As good as they all are, with Nixon and Tripplehorn especially doing some of their finest work, this show’s undisputed queen bee is Carrie Coon. Fellowes mostly just lets her cook. Coon plays Bertha Russell, the wife to railroad tycoon George Russell (played by Morgan Spector) and a grasping new money striver trying to scheme her way into New York’s high society establishment. While “the potato digger’s daughter” is an objectively horrid woman and often a cruel mother to her teenage daughter Gladys (Taissa Farmiga, whom the show delights in tormenting with a series of godawful hairstyles), Coon plays Bertha with such care and nuance, and with such a depth of pathos, that you often can’t help rooting for her. You will, honest to God, find yourself earnestly thinking The other robber barons’ wives have been very unfair to Bertha Russell. Every episode further cements Coon as one of our greatest living actors.
Beyond the main cast, almost every episode seems to introduce a new ringer, usually a Broadway actor doing a one or two-episode arc as some obscure Gilded Age figure, from Ashlie Atkinson as socialite Mamie Fish to Nathan Lane in full Foghorn Leghorn mode as “the social arbiter of high society,” Ward McAllister. They’re almost universally delicious.

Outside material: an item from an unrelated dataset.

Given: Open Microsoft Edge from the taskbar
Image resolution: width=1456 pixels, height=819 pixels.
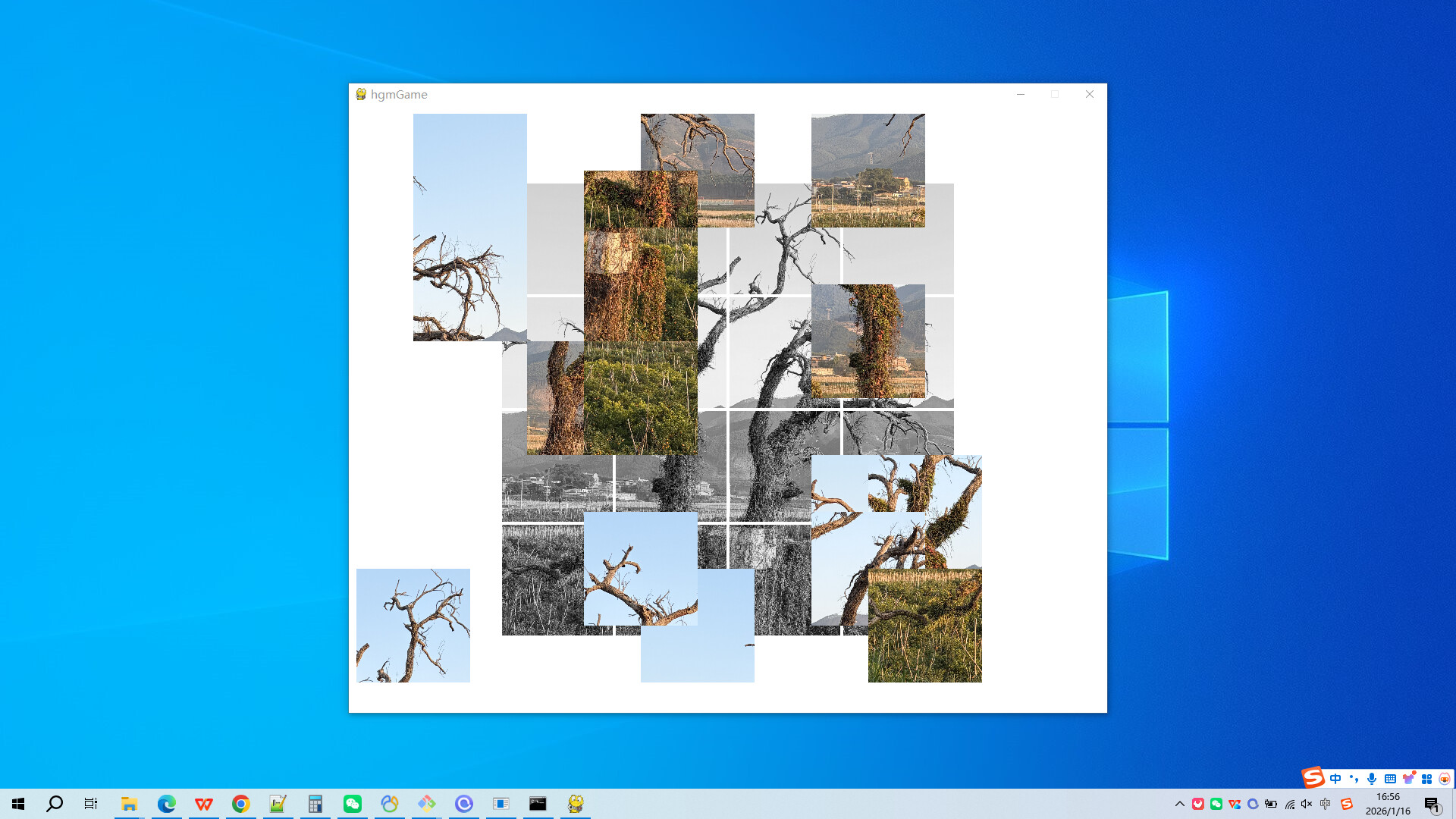Looking at the screenshot, I should pyautogui.click(x=166, y=803).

Some shows have a message that resonates, or are so groundbreaking in form or subject matter that they make you rethink your ideas about what television can be. Other shows, whatever their artistic merit or caloric content, at the root of it are just a good hang. That there probably aren’t many fan theories about Cheers are mostly a testament to the fact that it doesn’t need any. The Gilded Age is a bit of a trifle, delicious by design and best enjoyed slightly guiltily.